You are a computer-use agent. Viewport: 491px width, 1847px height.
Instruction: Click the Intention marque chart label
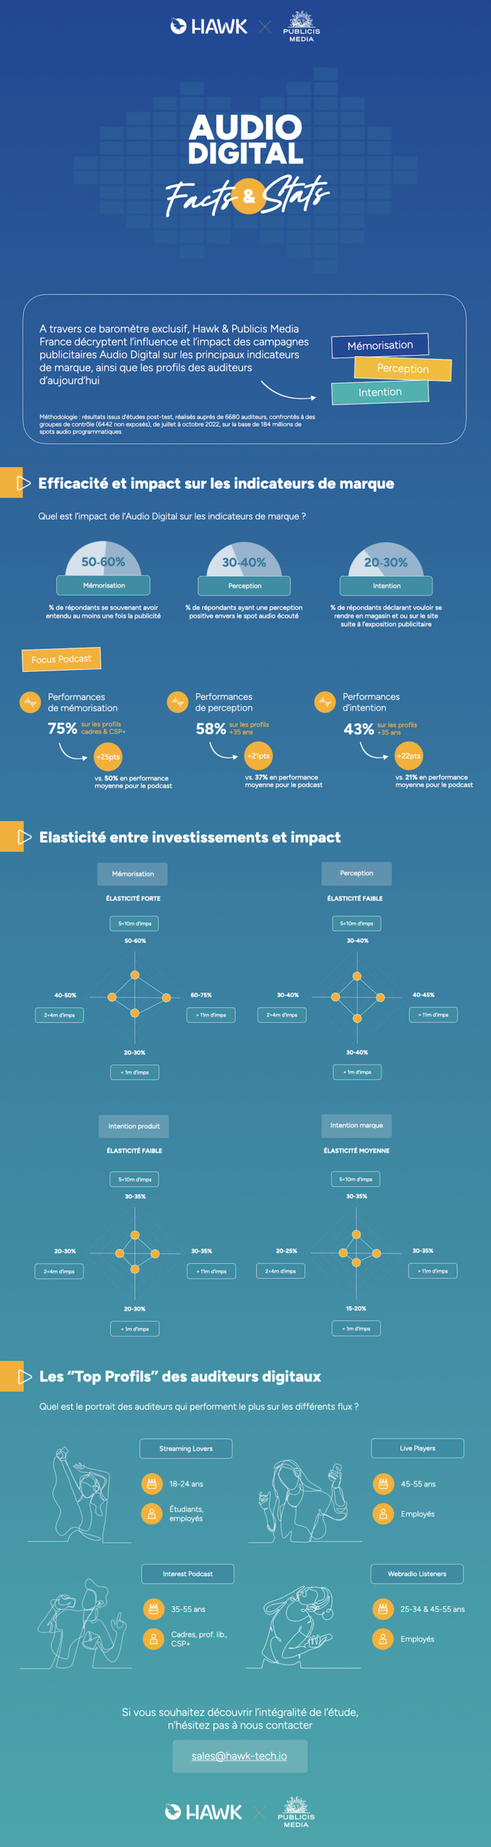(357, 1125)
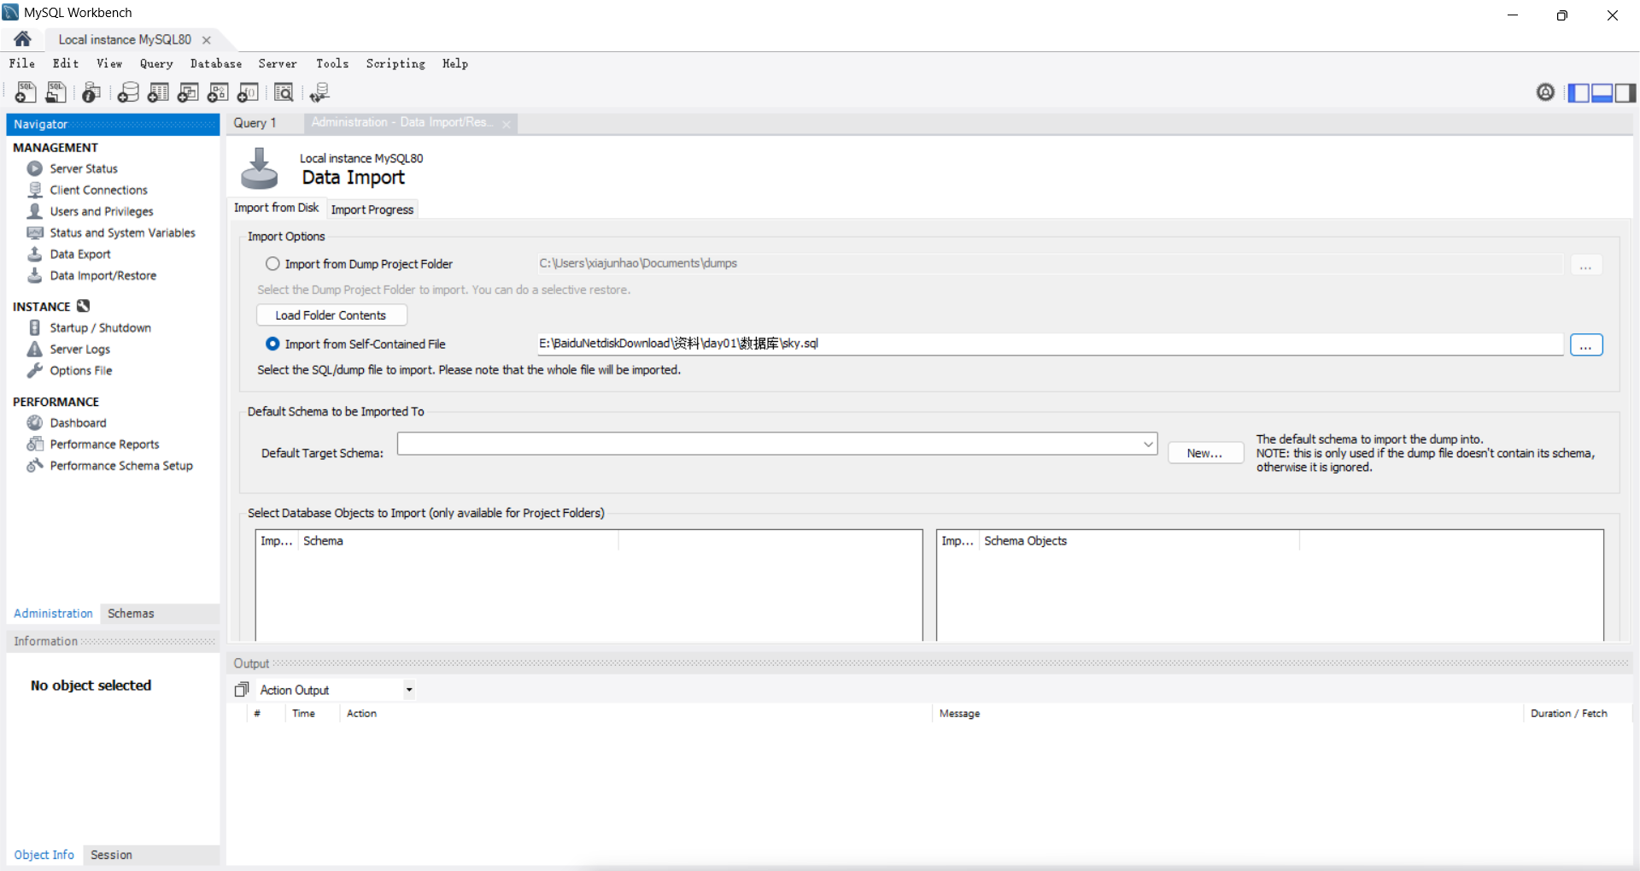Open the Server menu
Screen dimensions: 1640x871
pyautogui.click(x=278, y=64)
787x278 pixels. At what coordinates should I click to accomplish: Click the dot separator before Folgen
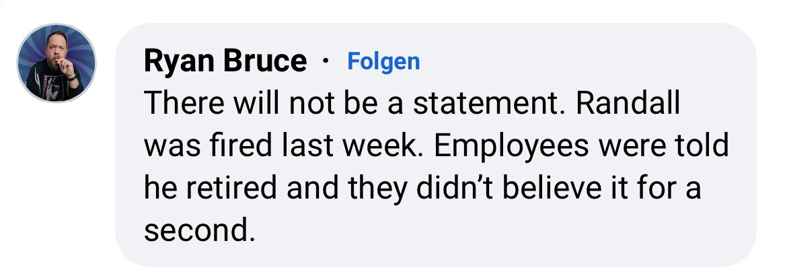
-- -- --
EXERCISE REQUIREMENTS.
Revise the material above by replacing "Viewport" with "Display" wherever it appears, keeping everything else unchanged, and leave out the pictures.

CORRECT RESULT.
You are a computer-use agent. Display: 491px width, 1847px height.
Instruction: Click the Intention marque chart label
(357, 1125)
Open the Server menu
Screen dimensions: 1640x871
pyautogui.click(x=278, y=64)
787x278 pixels. At what coordinates should I click to accomplish: Click the dot separator before Folgen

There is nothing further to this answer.